En entendant un fils d’immigrés comme Sarkozy prendre des positions aussi radicales à l’égard de l’immigration (je sais, ce n’était que pour le premier tour, la nature de la confrontation du second incite à une sérieuse et rapide révision des concepts), je suis frappé par cette caractéristique de la nature humaine qui veut que le dernier arrivé dans un autobus bondé soit aussi le premier à trouver que cela suffit.
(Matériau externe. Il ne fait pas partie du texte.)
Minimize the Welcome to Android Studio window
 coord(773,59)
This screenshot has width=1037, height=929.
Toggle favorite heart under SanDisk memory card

Lorsque la combinaison de l’implantation nouvelle de l’université et de l’exode centrifuge des citadins attira de nouveaux résidents aux abord du petit village du Sart Tilman, de nombreuses voix s’élevèrent contre l’urbanisation de cette zone boisée. Aujourd’hui, deux de ces nouveaux venus ont complètement oublié cet épisode et s’insurgent eux-mêmes contre l’extension du Parc Scientifique, fleuron de la région liégeoise en matière de reconversion industrielle et levier indispensable pour son redressement économique.
Or ce ne sont pas des industries polluantes qu’on veut y mettre, ce ne sont pas des hauts-fourneaux ni des usines de retraitement de déchets, encore moins des élevages de volailles en batterie ou un dancing. Il s’agit ici de PME de haute technologie, triées sur le volet et soumises à des normes très strictes en matière de nuisances.

Alors, où est le problème? Le problème, c’est que cela va créer de l’emploi. Et s’il y a de l’emploi, il va y avoir des gens. D’autres gens! Et, comme disait Sartre, « l’enfer, c’est les autres ». Des gens qui viendraient le matin et repartiraient le soir. Des gens qui auraient des voitures, rouleraient dans les rues et se parqueraient partout. Des gens qui pourraient même avoir des enfants qui viendraient surpeupler les crèches et les écoles. On ne saurait être assez prudent. Imaginez qu’on entende quelque chose! Ou que ça dégage une odeur de recherche! Après tout, on était les premiers dans le coin, ce serait moche que quelqu’un d’autre s’installe à proximité de ce qui, sans nous appartenir, fait partie de notre univers personnel. Nous ne sommes évidemment pas contre la création d’emplois, d’entreprises, de parcs scientifiques, mais chez les autres, pas derrière chez nous. C’est le célèbre syndrome NIMBY, not in my backyard.

Que cette activité, d’un calme exceptionnel (il suffit de se balader dans le Parc actuel pour s’en rendre compte), contribue à l’essor de la ville et ses environs tout en bénéficiant de la proximité de l’Université qui trouve là un territoire favorable au développement groupé et intégré de ses entreprises spin-off, qu’importe. Il y a en outre des chances pour que ce soient les mêmes personnes qui critiquent la lenteur du redressement économique régional, qui se demandent en quoi l’université prétend y contribuer et qui se plaignent du niveau élevé de leur fiscalité.

J’admire une démocratie qui permet au citoyen isolé de défendre ses droits contre toute forme de machine broyeuse et inhumaine le privant de ses droits fondamentaux. Mais je déplore que des projets importants soient compromis pour la seule raison qu’ils pourraient peut-être déranger quelques uns qui placent ce qu’ils estiment être leur confort personnel au-dessus de l’intérêt général.

En attendant, ce n’est pas seulement un retard que cette action va provoquer mais, à cause de ce retard, le risque très clair, d’une part, de ruiner les efforts de tout ceux qui ont contribué à convaincre une entreprise d’envergure internationale de s’installer dans l’extension du Parc et d’autre part, de faire perdre à la région liégeoise des sommes considérables en millions d’€ qui ne seront pas accordées par l’Europe, faute de respect des délais.

Mais au moins, heureux dans leur backyard, les plaignants auront la satisfaction de savoir que là-bas derrière les arbres, il ne se passe rien.